20. methods according to any one of claim 15 to 19, it comprises described second fibre ribbon electrical connections is connected to described more than second optical fiber pair optically with general cabling scenario.

21. 1 kinds of port tap optic modules for supporting the optics in fiber optic network to connect, described port tap optic module comprises:

Housing, defines cavity in described housing;

First fibre ribbon electrical connections, described first fibre ribbon electrical connections is connected to more than first optical fiber pair optically with general cabling scenario,

Optical fiber tap coupling part, described optical fiber tap coupling part is connected to the 3rd many optical fiber pair optically,

22. port tap optic modules as claimed in claim 21, wherein said second fibre ribbon electrical connections is connected to described more than second optical fiber pair optically with general cabling scenario.

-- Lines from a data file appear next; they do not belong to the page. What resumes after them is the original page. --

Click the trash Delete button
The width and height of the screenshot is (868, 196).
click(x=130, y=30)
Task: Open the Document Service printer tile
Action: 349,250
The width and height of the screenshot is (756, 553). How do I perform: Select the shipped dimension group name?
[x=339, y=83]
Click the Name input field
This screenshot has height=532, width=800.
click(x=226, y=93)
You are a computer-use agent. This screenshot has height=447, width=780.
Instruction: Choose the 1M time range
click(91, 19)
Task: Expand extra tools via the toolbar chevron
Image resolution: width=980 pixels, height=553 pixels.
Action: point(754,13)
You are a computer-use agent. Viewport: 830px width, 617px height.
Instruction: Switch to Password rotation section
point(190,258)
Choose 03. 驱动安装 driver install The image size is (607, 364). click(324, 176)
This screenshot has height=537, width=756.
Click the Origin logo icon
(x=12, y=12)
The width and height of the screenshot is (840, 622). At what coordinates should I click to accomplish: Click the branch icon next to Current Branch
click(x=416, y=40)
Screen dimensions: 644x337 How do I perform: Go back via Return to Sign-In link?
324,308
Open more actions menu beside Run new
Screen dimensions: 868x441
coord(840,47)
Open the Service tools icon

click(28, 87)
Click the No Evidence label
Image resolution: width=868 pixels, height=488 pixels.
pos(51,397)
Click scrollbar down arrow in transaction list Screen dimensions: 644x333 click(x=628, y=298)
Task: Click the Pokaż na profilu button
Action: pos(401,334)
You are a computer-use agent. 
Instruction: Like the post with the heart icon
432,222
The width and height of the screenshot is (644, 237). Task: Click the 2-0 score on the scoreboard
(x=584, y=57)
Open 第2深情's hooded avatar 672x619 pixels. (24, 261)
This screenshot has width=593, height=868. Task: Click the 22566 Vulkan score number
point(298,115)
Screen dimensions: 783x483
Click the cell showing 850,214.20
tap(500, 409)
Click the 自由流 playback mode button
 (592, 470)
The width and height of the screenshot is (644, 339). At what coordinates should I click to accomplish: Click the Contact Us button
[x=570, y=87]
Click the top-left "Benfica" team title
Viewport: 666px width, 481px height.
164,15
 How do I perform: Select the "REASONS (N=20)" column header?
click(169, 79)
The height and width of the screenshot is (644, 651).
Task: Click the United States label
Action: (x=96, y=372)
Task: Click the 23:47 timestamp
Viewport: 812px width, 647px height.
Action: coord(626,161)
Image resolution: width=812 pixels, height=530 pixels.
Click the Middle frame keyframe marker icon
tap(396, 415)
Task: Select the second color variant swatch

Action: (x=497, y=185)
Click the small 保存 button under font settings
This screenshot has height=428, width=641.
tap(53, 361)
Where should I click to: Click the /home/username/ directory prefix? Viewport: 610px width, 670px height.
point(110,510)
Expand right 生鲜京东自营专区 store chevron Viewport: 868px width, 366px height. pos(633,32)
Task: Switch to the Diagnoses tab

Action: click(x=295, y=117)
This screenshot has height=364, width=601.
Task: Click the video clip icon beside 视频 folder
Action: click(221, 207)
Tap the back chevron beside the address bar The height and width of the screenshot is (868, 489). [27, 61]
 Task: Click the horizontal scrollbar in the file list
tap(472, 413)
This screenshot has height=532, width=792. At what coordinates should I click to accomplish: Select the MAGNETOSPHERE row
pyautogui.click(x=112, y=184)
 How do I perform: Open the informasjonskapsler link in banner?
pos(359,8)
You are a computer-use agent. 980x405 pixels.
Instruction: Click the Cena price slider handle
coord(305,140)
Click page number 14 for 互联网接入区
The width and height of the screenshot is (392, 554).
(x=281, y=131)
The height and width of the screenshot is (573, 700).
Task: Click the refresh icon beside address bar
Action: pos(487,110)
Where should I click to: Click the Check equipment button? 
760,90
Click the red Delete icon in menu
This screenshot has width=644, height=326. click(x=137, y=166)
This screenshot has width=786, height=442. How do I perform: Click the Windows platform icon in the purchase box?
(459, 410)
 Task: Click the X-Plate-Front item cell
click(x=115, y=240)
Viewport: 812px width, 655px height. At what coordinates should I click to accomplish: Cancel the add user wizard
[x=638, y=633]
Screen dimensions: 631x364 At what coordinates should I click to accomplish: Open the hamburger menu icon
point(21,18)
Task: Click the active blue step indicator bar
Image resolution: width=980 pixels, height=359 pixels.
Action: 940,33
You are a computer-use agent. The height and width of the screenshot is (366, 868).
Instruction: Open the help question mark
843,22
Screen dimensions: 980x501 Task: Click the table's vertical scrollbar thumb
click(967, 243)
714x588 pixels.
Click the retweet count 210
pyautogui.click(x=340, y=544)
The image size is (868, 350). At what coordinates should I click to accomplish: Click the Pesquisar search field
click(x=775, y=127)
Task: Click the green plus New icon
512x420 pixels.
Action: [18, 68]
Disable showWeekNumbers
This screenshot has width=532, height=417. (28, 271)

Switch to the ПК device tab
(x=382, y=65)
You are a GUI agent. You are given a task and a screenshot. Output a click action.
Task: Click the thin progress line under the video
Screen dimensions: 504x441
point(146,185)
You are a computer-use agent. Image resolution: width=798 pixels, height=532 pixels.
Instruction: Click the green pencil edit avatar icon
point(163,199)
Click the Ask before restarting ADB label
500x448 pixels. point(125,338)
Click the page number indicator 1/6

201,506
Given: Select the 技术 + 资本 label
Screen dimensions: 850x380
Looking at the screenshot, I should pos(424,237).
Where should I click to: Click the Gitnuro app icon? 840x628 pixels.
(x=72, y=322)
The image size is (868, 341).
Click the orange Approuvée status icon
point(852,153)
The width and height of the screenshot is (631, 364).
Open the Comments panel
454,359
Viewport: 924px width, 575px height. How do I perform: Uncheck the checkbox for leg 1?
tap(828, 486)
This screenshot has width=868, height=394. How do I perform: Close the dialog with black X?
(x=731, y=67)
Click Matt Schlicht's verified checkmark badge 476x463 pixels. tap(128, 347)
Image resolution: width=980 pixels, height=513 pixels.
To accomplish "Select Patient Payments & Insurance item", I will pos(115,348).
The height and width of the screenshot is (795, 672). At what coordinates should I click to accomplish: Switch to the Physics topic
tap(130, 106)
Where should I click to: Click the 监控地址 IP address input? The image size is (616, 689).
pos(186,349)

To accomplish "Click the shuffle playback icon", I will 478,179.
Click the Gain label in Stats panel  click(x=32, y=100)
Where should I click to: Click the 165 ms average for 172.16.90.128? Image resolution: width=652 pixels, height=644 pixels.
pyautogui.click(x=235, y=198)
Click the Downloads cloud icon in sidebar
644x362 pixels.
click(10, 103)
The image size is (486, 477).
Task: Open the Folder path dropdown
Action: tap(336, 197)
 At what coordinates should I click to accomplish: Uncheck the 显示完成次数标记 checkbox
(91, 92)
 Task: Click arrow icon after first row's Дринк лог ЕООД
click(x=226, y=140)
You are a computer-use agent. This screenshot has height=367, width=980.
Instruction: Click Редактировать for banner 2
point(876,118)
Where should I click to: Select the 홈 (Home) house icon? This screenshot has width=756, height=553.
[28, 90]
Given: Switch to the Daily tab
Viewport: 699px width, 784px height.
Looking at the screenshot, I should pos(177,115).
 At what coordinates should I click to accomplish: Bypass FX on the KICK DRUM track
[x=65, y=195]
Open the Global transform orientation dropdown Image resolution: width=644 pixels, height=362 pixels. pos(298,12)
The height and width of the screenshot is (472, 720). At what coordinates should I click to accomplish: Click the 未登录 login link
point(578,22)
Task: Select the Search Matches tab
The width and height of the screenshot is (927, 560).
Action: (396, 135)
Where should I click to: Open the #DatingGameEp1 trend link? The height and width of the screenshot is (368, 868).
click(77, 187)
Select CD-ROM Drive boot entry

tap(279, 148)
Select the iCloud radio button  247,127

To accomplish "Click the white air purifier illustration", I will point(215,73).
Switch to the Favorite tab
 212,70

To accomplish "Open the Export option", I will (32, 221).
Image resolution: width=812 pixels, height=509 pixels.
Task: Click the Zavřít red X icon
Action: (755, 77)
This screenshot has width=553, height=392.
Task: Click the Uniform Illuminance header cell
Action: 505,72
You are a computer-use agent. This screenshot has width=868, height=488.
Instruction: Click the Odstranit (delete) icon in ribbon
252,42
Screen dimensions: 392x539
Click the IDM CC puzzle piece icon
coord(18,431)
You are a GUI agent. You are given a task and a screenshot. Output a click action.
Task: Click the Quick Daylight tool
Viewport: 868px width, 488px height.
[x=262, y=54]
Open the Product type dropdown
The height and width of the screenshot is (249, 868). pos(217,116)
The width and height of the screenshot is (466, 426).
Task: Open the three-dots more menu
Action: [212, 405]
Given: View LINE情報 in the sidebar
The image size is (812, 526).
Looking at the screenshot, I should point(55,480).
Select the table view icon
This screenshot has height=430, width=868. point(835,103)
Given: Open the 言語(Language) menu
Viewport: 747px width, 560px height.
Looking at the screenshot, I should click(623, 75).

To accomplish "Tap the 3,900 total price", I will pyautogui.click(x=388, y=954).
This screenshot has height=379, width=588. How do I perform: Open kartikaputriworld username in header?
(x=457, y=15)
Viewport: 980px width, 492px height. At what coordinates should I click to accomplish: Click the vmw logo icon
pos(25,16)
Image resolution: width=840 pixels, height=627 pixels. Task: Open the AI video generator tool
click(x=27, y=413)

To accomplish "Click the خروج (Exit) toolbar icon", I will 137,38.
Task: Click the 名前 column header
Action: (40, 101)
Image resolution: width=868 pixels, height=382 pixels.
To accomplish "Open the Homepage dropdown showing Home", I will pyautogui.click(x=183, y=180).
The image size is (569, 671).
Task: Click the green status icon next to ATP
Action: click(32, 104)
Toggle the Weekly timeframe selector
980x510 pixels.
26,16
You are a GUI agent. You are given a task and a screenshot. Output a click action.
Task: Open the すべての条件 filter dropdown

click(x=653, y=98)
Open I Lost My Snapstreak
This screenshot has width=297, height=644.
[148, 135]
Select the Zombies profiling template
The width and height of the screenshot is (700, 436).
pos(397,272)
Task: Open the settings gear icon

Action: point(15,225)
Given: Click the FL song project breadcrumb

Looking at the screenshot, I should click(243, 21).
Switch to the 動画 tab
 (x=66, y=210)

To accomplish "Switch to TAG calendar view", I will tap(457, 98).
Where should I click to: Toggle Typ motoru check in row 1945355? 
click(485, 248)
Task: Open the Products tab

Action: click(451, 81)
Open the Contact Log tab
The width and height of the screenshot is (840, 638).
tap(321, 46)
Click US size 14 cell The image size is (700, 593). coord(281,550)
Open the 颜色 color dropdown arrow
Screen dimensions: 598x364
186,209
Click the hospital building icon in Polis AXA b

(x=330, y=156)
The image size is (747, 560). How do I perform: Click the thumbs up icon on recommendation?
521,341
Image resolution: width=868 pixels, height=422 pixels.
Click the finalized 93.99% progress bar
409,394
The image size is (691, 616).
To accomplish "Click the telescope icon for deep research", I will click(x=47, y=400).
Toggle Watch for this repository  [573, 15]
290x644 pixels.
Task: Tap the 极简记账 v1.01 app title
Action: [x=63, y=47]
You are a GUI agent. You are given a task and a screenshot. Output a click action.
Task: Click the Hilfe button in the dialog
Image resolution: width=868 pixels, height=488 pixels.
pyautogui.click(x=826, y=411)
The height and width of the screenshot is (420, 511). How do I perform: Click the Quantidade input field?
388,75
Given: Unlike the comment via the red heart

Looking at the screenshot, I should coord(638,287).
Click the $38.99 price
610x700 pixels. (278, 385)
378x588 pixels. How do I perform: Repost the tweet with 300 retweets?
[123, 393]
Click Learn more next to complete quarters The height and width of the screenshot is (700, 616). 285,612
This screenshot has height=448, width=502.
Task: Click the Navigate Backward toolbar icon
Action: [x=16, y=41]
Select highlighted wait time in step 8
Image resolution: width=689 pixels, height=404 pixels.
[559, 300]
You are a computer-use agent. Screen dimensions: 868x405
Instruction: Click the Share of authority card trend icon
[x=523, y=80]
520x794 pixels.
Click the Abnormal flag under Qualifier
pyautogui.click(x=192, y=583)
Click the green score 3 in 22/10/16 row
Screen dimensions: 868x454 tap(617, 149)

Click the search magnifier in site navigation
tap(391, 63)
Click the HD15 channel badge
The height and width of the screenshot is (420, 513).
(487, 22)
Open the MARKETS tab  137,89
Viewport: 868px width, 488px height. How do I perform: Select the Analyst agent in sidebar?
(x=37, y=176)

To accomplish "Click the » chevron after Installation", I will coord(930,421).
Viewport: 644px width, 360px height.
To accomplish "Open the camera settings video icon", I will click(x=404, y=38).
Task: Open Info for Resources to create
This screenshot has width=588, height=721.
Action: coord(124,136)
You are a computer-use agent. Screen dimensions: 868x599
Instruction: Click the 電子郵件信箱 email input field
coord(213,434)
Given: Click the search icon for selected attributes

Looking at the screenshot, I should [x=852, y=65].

23. port tap optic modules as described in claim 21 or 22, wherein said second fibre ribbon electrical connections comprises many fibre ribbons magnitude of current connector, and described many fibre ribbons magnitude of current connector is connected to described more than second optical fiber pair optically.

24. port tap optic modules according to any one of claim 21 to 23, wherein said first fibre ribbon electrical connections comprises many fibre ribbons magnitude of current connector, and described many fibre ribbons magnitude of current connector is connected to described more than first optical fiber pair optically.